Nick Mathewson:
On Tue, Sep 11, 2012 at 1:12 PM, Jacob Appelbaum jacob@appelbaum.net wrote:
Hi Scott,
It is nice to see you posting again, I had wondered where you had gone.
Scott Bennett:
I know this really belongs on tor-talk, but I haven't been subscribed
to it for a long time now. Sorry if posting this here bothers anyone.
Seems like a fine place to discuss relay problems, which is what it sounds like, no?
Maaybe! The very best place would be the bugtracker, of course. (I do seem to recall that you have some issues with trac -- I'm just mentioning the bugtracker so that other people don't get the idea that the mailing lists are the best place for bug reports. But a bug report on the mailing list is much much better than no bug report at all.)
Oh, I don't mean to imply not to file bugs but rather, if we have a guard that fails circuits, I'd say we should discuss it openly. Is it a load issue? Or something else?
Back in early July, I upgraded from 0.2.3.13-alpha to 0.2.3.18-rc.
I immediately ran into problems with a python script that honors the http_proxy environment variable, which I normally have set to the localhost port for privoxy, which, in turn, connects to tor's SOCKS port. I couldn't really see what was going wrong, but using arm to ask for a new identity seemed to help sometimes to get a circuit that worked. Sending tor a SIGHUP instead also seemed to work about as often.
If you use 0.2.2.x - what happens?
I'm not sure what the bug described here is, fwiw. What is the behavior for the circuits that don't work, and to what extent is 0.2.2.x better?
Scott?
A bit over a week ago, I switched to 0.2.3.20-rc, and the problem
still occurs. However, 0.2.3.20-rc now also emits a new message from time to time, the most recent occurrence of which is
Sep 06 06:02:45.934 [notice] Low circuit success rate 7/21 for guard TORy0=753E0B5922E34BF98F0D21CC08EA7D1ADEEE2F6B.
That is an interesting message - I wonder if the author of that message might chime in?
Looks like bug #6475.
Ok.
Wondering whether such circuit-building failures might be related to the other problem, I began a little experiment: each time I saw a "Low circuit success rate" message, I added the key fingerprint of the node in question to my ExcludeNodes list in torrc and sent tor a SIGHUP. The problem is still occurring, though, and when I look at the circuits involved, they all seem to have at least one of the excluded nodes in them, usually in the entry position. So my question is, what changed between 0.2.3.13-alpha and 0.2.3.18-rc (or possibly 0.2.3.20-rc) in the handling of nodes listed in the ExcludeNodes line in torrc? And is there anything I can do to get the ExcludeNodes list to work again the way it used to work?

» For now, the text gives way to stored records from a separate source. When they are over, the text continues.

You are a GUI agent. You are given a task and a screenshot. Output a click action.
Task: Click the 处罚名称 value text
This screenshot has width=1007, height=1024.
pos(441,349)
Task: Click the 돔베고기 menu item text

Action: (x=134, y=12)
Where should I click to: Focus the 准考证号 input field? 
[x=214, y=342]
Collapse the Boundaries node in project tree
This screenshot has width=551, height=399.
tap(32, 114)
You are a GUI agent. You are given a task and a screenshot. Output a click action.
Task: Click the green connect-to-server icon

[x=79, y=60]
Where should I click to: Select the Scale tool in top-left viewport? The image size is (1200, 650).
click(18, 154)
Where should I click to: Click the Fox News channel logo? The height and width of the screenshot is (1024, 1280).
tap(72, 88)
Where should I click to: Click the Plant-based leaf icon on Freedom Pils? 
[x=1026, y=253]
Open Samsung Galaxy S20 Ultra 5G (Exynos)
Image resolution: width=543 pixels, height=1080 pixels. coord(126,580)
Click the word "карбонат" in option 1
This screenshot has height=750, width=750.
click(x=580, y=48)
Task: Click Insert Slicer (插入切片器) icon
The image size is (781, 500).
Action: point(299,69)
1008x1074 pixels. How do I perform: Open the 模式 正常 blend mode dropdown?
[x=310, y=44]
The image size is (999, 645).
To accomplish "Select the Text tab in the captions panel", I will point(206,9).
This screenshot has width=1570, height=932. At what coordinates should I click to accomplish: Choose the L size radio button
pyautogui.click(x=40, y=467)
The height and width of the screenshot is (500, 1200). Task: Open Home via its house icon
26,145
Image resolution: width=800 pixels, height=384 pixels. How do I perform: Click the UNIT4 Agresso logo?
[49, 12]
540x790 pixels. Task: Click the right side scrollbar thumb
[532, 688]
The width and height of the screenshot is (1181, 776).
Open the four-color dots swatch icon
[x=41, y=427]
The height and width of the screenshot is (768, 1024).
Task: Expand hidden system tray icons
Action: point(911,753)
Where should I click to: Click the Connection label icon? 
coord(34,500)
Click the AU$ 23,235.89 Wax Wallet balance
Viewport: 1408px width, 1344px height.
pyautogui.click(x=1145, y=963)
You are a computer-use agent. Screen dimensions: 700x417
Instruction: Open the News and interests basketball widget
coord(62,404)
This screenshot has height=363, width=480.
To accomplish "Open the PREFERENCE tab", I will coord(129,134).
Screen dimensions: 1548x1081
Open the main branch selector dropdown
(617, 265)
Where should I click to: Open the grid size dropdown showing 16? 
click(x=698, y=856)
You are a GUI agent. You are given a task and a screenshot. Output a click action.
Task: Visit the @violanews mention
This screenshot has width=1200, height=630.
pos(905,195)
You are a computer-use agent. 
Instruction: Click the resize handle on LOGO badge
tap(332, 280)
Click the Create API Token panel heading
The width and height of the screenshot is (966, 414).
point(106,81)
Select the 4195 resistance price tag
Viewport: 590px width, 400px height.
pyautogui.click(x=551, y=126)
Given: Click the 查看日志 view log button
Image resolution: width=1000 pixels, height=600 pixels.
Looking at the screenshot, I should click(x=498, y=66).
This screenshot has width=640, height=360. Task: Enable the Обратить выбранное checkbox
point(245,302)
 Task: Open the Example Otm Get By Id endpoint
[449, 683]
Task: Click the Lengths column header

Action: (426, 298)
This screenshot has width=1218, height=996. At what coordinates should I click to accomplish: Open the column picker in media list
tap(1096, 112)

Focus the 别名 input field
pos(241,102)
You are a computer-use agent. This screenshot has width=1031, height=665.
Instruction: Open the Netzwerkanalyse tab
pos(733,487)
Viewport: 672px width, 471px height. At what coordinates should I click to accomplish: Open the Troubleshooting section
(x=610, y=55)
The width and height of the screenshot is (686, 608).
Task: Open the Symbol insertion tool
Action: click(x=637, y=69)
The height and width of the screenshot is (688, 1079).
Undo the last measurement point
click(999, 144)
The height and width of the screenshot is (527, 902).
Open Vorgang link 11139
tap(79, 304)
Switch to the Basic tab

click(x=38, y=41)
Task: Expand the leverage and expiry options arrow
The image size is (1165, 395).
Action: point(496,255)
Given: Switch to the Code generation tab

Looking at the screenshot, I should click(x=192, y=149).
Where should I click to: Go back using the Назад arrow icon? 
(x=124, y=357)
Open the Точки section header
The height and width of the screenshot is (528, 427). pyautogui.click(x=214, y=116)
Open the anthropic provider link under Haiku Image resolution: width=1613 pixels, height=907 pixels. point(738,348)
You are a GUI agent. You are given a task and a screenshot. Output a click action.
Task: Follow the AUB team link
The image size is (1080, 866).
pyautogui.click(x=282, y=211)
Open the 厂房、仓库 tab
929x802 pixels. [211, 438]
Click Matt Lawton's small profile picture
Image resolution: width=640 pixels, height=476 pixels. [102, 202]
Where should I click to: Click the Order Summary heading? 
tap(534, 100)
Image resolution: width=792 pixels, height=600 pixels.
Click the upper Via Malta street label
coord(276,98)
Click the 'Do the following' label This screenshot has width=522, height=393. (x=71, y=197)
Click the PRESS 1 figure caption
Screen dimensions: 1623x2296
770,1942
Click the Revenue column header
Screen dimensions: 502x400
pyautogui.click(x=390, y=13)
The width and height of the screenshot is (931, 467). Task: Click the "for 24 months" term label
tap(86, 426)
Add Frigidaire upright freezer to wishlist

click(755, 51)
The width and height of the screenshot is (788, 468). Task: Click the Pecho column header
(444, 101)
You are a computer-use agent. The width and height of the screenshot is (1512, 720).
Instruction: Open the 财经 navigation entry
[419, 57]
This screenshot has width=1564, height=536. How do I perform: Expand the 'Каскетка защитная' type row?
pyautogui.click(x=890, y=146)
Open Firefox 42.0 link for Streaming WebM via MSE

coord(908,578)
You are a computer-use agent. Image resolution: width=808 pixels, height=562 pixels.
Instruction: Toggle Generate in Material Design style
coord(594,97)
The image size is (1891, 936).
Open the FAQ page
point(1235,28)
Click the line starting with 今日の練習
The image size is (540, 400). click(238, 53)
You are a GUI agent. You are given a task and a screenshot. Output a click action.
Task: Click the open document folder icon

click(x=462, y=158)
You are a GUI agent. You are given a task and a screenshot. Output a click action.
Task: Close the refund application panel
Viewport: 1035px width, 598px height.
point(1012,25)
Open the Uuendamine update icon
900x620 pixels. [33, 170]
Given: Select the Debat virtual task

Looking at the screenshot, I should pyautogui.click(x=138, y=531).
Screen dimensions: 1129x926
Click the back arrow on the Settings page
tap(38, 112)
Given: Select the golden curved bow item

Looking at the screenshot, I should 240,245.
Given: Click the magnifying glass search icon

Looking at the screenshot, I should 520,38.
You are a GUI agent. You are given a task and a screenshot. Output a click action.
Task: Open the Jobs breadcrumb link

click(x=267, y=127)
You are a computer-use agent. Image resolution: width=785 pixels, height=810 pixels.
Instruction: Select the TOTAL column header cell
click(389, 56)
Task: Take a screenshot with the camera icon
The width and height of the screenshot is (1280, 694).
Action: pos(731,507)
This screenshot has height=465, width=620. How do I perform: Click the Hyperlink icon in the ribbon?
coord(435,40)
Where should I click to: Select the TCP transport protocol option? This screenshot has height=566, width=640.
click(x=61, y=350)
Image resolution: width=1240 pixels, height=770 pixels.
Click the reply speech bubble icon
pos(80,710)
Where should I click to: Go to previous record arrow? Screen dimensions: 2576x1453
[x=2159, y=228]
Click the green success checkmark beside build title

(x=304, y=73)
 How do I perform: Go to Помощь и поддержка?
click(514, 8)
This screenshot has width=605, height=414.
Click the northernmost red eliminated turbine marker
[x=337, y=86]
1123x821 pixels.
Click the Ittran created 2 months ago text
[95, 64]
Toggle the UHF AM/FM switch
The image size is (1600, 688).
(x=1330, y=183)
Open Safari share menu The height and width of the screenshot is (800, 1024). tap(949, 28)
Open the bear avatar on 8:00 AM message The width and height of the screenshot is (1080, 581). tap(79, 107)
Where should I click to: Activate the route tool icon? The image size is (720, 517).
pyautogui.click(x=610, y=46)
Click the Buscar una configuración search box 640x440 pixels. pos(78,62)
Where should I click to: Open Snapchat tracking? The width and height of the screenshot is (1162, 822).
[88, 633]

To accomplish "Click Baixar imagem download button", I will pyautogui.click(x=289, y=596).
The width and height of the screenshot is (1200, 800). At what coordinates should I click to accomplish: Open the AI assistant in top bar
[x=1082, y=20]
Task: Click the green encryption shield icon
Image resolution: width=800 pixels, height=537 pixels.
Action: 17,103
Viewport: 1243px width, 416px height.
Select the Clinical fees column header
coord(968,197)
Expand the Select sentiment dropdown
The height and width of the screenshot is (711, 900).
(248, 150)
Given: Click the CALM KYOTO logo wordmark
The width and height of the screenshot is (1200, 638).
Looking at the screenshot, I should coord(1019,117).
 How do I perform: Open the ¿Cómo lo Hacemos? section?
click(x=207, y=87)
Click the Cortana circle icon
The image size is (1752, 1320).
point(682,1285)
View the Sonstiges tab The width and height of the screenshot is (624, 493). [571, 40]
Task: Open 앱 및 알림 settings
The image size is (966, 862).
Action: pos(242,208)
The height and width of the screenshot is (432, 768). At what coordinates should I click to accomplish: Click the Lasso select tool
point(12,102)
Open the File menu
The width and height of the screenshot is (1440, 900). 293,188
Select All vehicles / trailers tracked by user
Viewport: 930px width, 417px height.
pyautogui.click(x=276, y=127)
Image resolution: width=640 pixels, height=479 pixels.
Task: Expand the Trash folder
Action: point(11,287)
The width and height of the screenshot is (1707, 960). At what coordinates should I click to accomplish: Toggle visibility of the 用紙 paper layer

Thanks in advance for any relevant information.
It seems that there are two issues - one is that a guard is failing to build circuits, the other is that you can't seem to exclude them. I have to admit, I'm more interested in the former... Is there a pattern to the failures? That is for the 7 successes for that node, did you see anything interesting? Were say, the nodes that worked somehow in the same country as that guard? Or perhaps were the other failed circuits all seemingly unrelated to the guard?
As far as the ExcludeNodes - did you set StrictNodes at the same time? Are you also a relay?
Any other configuration info would be helpful here too.
(To answer your question: looking through the changelogs, and the commit logs for src/or/circuitbuild.c and src/or/routerlist.c, I can't find anything that stands out to me as something that might cause an ExcludeNodes regression. So more investigation will be needed!)
I didn't see anything either - my first thought was of course to the worst case "a guard that selectively fails circuits, perhaps only allowing creation to nodes that they also control/watch/etc."
All the best, Jake